Collecting and analysing data to be passed on to analysts, working on projects with colleagues from across the organisation and working on publications such as the Financial Stability Report.
1. To what extent did you enjoy your work placement or internship?
I enjoyed that during this placement I was truly treated like an employee and not a coffee maker. I was able to help in important work and get in so much training and development. I was able to work with externals and lots of other teams internally. I had daily tasks that were important to the functions of my team.
2. To what extent did you feel valued by your colleagues?
My team was really nice. We lots of socials like pubs, sports days and treasure hunts. We encourage discussion and people are always happy to teach and share their knowledge. I would often be asked to help out in analytical work, this was good for my skills and it gave me the chance to try different types of work.
3. To what extent were you given support and guidance by management/your supervisor(s)?
My first two days were an induction explaining the culture and safety aspects of the office (exits in case of emergencies, drills etc.). Once I joined my team I received a manual which had all my key tasks in them and how to do them. This was really helpful. I had weekly chats with my manager to see what I was doing and what could be done if I was too busy or not busy enough.
4. How busy were you on a daily basis?
I have peaks and troughs because some of my tasks are part of a cycle. So there might be a few days in a month where I take long lunches or leave early. Then other days where I work super late or have no lunch break, but I don’t mind this as it only for a short period of time and I always take my time back in a quieter time.
5. How much responsibility were you given during your placement?
I was able to do the charts and slide deck for Pre-MPC and Pre-FPC, This is was really exciting for me as it was going to meeting we always spoke about in my degree. I also have checked charts for the inflation report and I can say I have daily tasks that add value because if I am off sick or not in someone has to do them.
6. To what extent did/will the skills you developed, and training you received, assist you in your degree studies and beyond?
I have learnt a lot about being critical and connecting dots. This will definitely help me with my analysis in final year. I also improved my excel skills and ability to find data so it should help me with any module that means I have got to get data.
7. What was the general atmosphere in your office?
The office was quiet but when there was banter it was really funny. I liked that it had permanent dress down as this meant everyone was quite relaxed yet switched on. We also used to have coffee randomisers, this meant that by the end of my placement I had socialised with nearly everyone in our directorate.

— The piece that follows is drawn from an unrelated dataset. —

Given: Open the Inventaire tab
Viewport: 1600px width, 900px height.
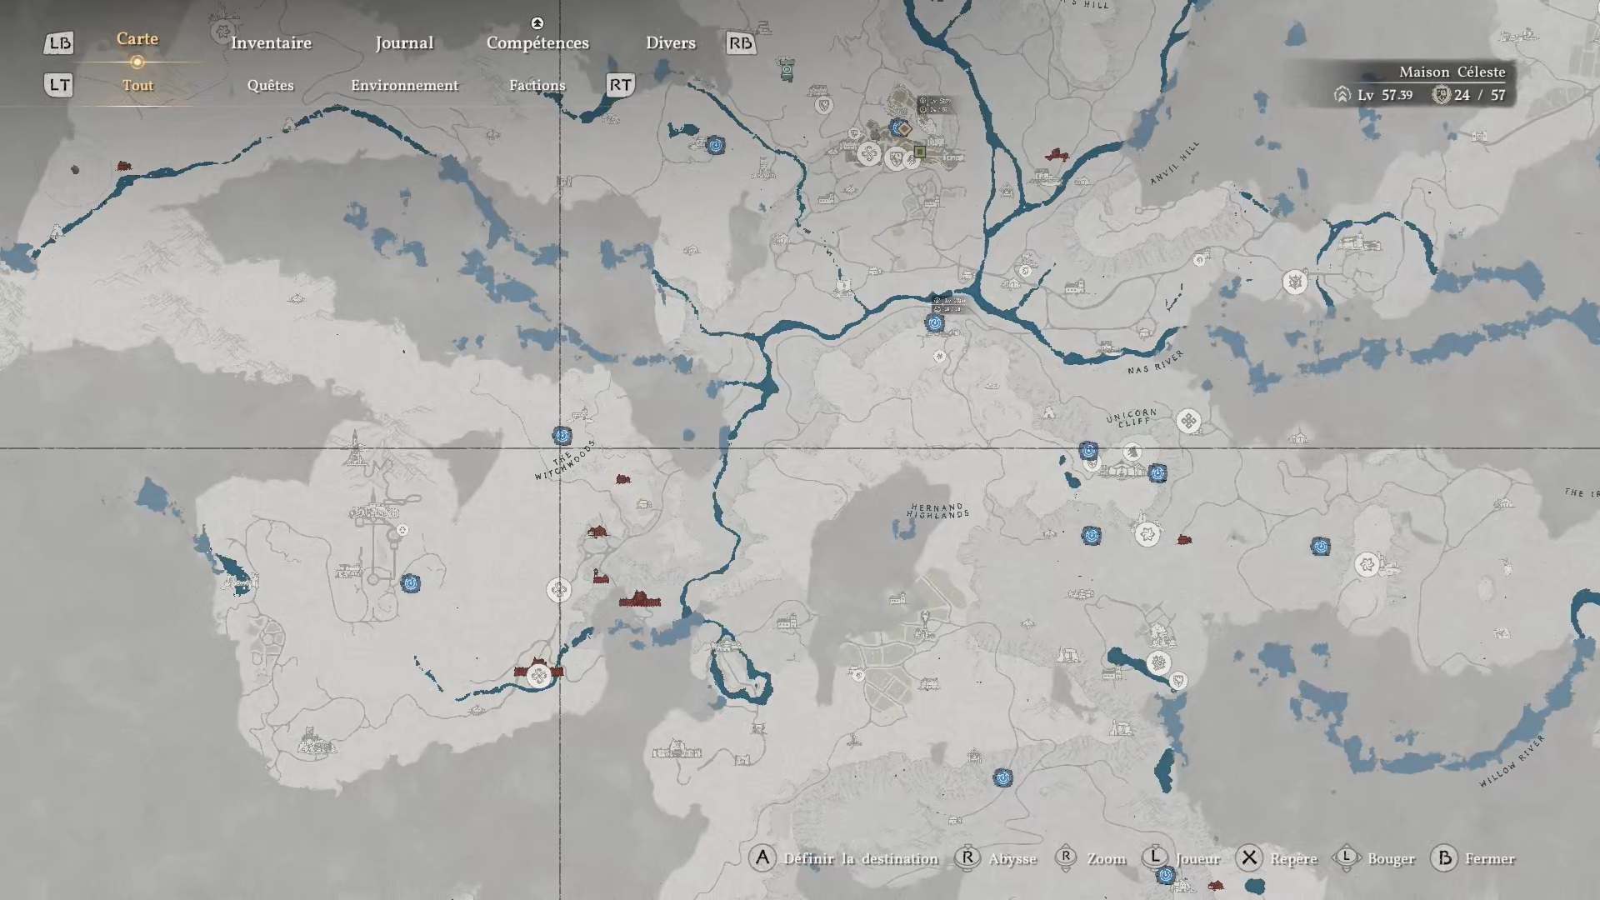Looking at the screenshot, I should [x=271, y=43].
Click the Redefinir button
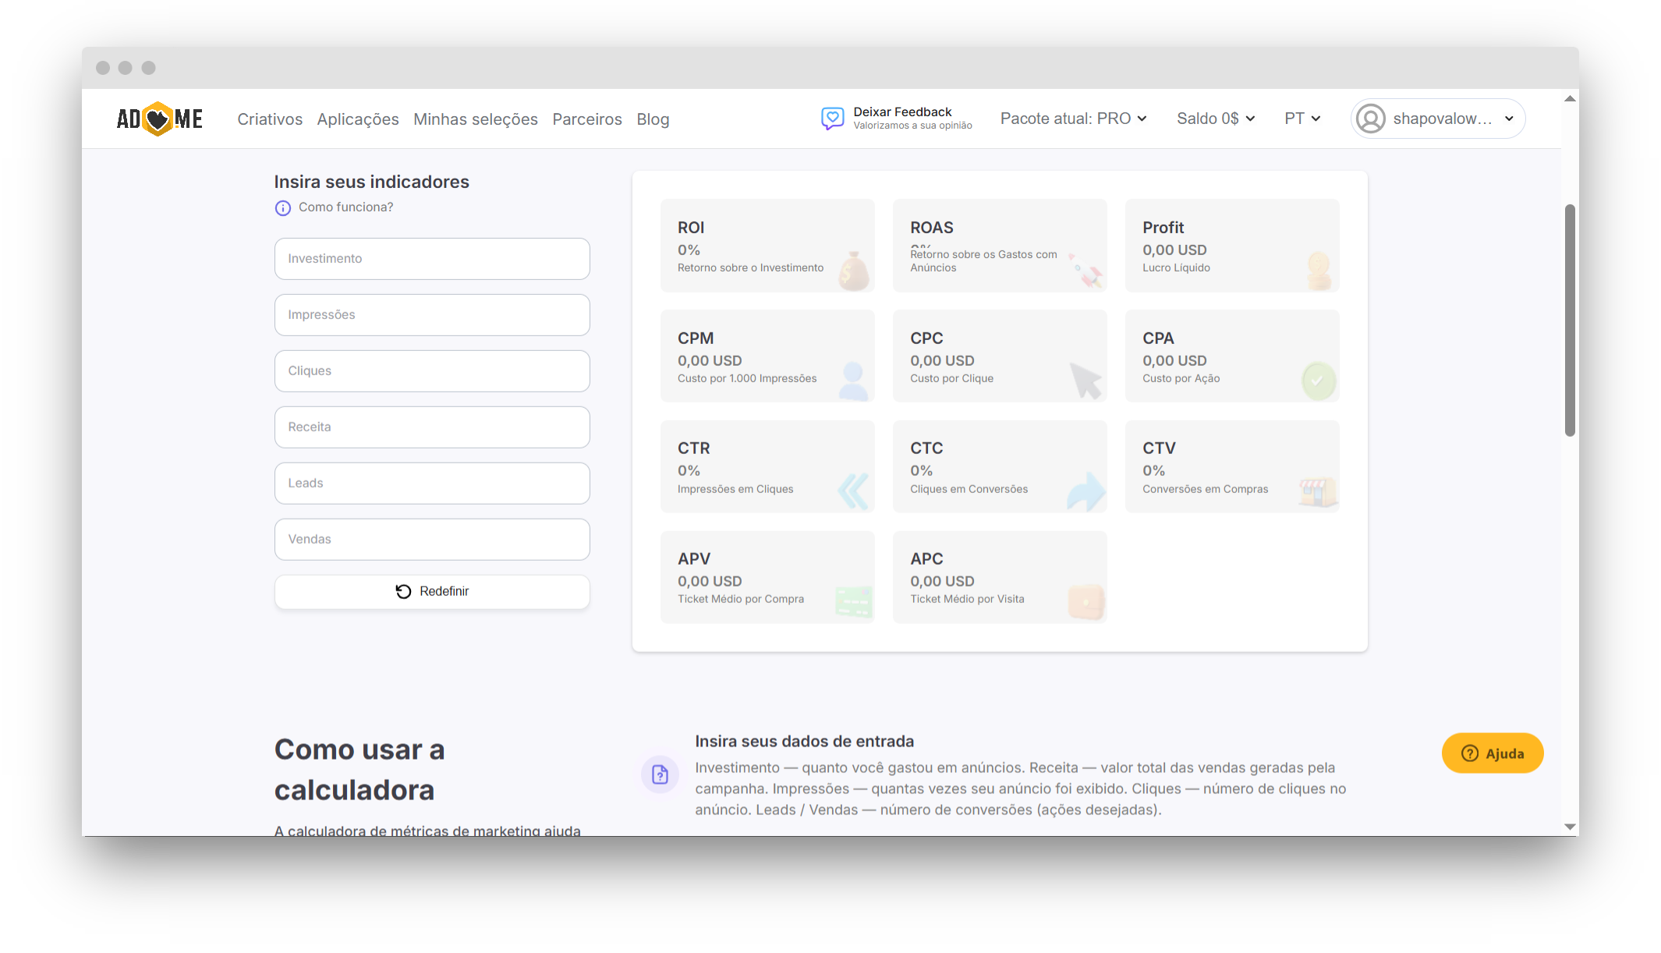 [x=432, y=591]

8. How well organised was the overall work placement or internship set up?
It was very organised. I had lots of tasks from my first day so that I wasn't busy but I was also given room to pursue things I was interested in by fitting them around work. I had objectives and a plan of development from when I started that meant I always knew what I needed to be doing and if I was unsure there were no qualms about me asking.
9. In terms of personal training and development, to what extent did the company or firm invest in you?
I felt really invested in, I did 3 levels of excel courses, I have had Bloomberg training, I know how to source data from a range of data providers and I can also nearly write at bank standard thanks to the training courses they have supplied. They even let me go on secondment to another team for a few weeks to gain skills and learn about what they do.
10. What were the perks on your work placement?
Sports and Social Club
11. How appealing are future employment prospects within the organisation?
They have a graduate programme which means I can convert my placement into a grad offer. To do this I need to do an assessment centre and get really good feedback from my manager. I am glad this exists and it didn’t used to and placement students would have to apply the same way as externals. The graduate programme is very organising and on completion of it you get a promotion to analyst.
12. Was there a good social scene amongst any fellow placement students/colleagues?
There were regular socials or meet ups for drinks after work most Fridays. We also used to meet up for lunch regularly, so it was quite nice as it built up a community amongst us. This was really important because most people on our teams are quite older or quite senior in comparison to us. It could be quite cliquey at times as Bath gets a lot of placement students here.
13. What was the cost of living and socialising in the area you worked in?
I lived in London already so I had a lot of free cash (which I chose to save for a car). So I didn’t socialise very much, but there were lots of opportunities for drinks. I personally prefer lunches as I feel like there is a better chance to learn about my colleagues. It wasn't too expensive but I have definitely seen cheaper.
14. What was the Nightlife like in the area you worked?
The nightlife was okay, as the average age of people working in the City isn't 21 the events are ofen ping pong, foose ball or bars or eating out. However, this is not a bad thing because it means afterwards you aren't totally smashed and can make it in to work for the next day. I think that there is a lot of choice of pubs if drinking is your activity but not extreme choice of anything else.
15. Were there many opportunities to get involved in activities outside of work?
There are a range of clubs and societies to join. I joined Christian union, the BAME society (BEEM) and there are lots of team initiatives like wellbeing champion or diversity champion or green champion. This is a chance to get a responsibility outside of your role that you can organise activities/ competitions to raise awareness for your relevant championship.